** RECORDS SHOWN follows **

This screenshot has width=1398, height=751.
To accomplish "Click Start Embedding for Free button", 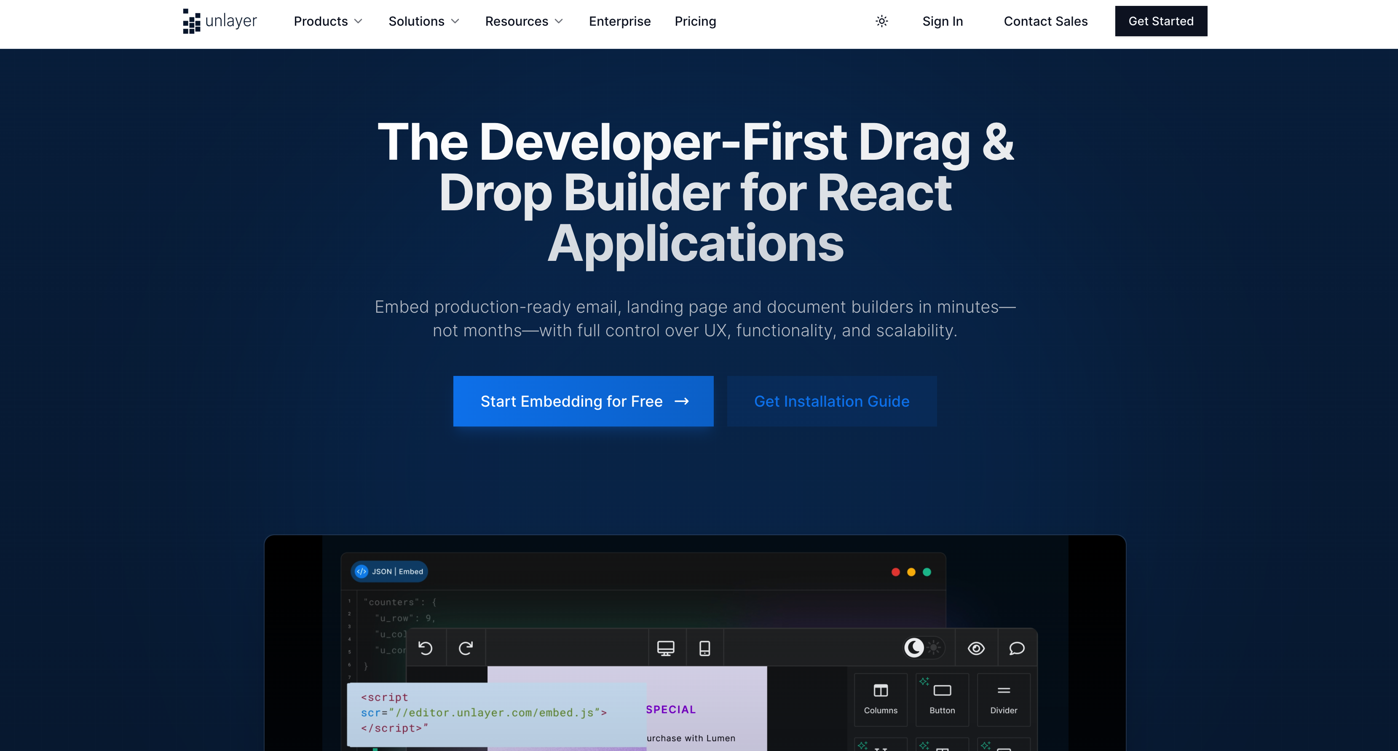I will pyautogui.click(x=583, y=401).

** End of RECORDS SHOWN **
** RECORDS SHOWN follows **

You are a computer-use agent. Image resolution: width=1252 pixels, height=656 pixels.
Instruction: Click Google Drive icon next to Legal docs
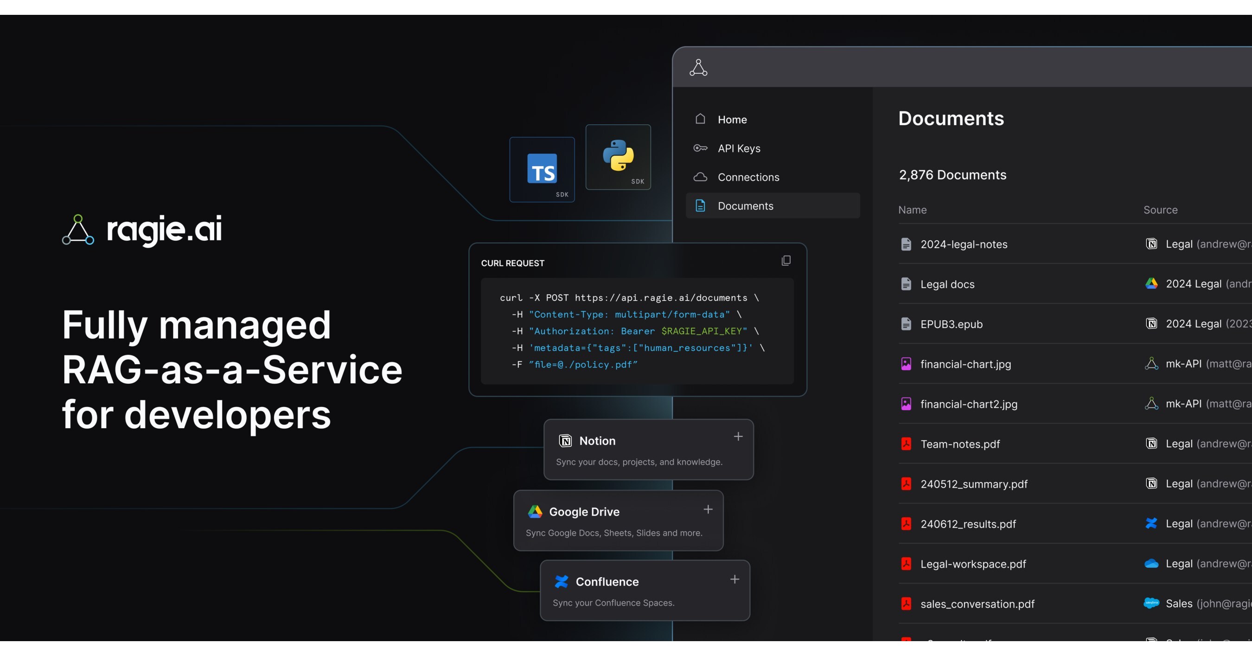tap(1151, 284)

** End of RECORDS SHOWN **

> TASK GOAL: Reproduce every line in the records above that contains the word "height".

> RESPONSE AREA:
This screenshot has width=1398, height=751.
You are a computer-use agent. Image resolution: width=1252 pixels, height=656 pixels.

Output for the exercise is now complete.